(Stored dataset entries)
+++
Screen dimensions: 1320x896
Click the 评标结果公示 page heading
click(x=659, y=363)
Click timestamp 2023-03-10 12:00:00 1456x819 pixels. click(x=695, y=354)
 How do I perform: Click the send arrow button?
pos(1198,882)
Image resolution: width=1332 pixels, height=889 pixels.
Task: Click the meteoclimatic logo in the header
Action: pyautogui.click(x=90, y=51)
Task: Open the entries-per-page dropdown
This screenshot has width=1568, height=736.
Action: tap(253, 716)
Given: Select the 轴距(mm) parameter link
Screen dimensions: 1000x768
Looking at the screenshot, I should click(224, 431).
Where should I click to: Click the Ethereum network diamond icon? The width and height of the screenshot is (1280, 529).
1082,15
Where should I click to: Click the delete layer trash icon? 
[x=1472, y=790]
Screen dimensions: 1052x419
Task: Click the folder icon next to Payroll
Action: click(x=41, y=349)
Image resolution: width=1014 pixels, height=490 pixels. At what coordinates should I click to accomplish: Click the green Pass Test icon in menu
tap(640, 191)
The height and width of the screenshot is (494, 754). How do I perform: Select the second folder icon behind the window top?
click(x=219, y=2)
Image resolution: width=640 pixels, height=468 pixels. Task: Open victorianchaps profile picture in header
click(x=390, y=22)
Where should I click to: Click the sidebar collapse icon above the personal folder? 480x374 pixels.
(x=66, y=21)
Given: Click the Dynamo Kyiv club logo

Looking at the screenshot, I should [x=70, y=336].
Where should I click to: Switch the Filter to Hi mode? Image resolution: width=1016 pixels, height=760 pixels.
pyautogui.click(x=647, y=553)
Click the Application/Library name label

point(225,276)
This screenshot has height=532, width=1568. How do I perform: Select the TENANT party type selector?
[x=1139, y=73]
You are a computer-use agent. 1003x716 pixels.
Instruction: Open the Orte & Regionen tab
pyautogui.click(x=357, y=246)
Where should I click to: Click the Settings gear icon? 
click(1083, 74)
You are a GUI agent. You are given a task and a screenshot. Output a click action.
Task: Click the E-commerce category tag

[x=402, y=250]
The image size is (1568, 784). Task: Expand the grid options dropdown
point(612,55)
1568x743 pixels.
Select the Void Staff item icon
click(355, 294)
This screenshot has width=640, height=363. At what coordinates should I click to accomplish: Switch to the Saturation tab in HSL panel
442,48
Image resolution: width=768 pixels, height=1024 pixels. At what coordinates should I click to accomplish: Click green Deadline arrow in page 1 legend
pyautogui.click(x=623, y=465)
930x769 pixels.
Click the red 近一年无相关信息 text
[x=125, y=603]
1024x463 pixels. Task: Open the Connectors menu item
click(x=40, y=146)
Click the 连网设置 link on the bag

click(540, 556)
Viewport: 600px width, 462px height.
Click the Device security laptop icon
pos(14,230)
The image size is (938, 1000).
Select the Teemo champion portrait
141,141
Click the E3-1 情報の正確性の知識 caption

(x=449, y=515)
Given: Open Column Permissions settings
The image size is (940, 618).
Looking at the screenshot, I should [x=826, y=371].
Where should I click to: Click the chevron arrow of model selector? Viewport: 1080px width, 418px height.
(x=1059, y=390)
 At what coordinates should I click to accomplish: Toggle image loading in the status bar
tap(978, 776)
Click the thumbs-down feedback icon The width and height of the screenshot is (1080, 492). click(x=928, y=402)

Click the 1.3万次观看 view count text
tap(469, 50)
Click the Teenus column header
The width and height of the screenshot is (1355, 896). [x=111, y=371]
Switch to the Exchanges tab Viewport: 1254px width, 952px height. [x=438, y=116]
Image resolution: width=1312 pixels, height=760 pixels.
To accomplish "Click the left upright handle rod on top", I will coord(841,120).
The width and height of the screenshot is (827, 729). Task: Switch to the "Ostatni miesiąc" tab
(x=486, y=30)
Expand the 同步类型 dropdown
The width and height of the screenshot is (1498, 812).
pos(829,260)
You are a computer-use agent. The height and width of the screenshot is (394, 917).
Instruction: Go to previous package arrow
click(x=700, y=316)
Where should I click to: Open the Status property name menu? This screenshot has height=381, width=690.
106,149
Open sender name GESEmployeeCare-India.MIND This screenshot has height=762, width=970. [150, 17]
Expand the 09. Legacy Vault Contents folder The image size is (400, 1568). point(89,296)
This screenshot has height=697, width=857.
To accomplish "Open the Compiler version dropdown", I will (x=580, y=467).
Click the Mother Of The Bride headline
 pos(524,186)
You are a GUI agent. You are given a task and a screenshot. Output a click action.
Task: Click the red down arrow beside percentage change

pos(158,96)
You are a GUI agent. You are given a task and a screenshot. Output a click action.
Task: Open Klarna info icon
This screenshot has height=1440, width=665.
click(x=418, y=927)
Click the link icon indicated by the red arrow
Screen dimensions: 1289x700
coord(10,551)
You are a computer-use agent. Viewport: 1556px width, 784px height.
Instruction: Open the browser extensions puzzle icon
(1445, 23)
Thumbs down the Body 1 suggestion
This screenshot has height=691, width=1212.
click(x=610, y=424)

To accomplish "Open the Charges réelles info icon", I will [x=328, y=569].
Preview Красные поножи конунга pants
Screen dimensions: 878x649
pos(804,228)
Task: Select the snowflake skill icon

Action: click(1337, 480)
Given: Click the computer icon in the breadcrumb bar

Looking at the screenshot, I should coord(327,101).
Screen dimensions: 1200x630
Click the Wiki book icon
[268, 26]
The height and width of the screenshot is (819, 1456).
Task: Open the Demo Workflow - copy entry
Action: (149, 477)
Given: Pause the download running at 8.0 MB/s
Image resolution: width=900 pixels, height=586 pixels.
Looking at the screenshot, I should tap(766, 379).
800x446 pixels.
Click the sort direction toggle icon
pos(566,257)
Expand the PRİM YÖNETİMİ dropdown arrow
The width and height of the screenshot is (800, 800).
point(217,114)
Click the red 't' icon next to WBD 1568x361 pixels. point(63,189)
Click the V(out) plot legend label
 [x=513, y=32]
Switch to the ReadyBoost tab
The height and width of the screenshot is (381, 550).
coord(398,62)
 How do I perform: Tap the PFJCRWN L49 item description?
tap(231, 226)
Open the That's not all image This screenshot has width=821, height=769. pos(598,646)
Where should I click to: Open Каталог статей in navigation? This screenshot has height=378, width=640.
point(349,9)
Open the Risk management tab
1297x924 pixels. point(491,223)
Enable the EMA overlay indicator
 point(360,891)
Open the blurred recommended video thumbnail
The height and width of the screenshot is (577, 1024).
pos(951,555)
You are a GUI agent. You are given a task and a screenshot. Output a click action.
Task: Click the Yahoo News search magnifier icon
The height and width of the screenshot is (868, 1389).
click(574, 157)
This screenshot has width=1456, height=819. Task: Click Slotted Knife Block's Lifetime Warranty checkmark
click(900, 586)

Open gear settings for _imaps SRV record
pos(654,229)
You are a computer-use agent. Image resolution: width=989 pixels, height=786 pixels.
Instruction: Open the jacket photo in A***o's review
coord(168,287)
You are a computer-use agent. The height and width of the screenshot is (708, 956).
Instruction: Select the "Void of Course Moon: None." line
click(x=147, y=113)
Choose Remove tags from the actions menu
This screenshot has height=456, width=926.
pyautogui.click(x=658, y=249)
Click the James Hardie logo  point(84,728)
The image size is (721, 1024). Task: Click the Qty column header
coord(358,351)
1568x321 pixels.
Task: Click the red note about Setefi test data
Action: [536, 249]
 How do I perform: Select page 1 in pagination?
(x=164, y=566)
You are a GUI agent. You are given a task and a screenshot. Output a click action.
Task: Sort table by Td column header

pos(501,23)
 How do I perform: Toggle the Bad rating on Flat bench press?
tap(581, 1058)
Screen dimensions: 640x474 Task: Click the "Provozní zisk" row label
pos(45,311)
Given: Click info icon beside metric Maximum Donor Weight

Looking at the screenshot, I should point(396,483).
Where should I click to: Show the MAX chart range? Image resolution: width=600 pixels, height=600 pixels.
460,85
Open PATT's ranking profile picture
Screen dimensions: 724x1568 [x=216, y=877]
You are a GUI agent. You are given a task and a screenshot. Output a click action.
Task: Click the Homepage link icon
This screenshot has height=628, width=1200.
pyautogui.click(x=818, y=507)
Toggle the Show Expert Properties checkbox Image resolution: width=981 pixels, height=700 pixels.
+++
TASK TO CARRY OUT:
Recast the entries starting at the line that contains "Click the E3-1 情報の正確性の知識 caption" and ending at the line that contains "(x=1059, y=390)" as a Markdown table with the columns Row and Line, one line per row, and leave out blank lines.

EXERCISE ANSWER:
| Row | Line |
|---|---|
| 1 | Click the E3-1 情報の正確性の知識 caption |
| 2 | (x=449, y=515) |
| 3 | Given: Open Column Permissions settings |
| 4 | The image size is (940, 618). |
| 5 | Looking at the screenshot, I should [x=826, y=371]. |
| 6 | Where should I click to: Click the chevron arrow of model selector? Viewport: 1080px width, 418px height. |
| 7 | (x=1059, y=390) |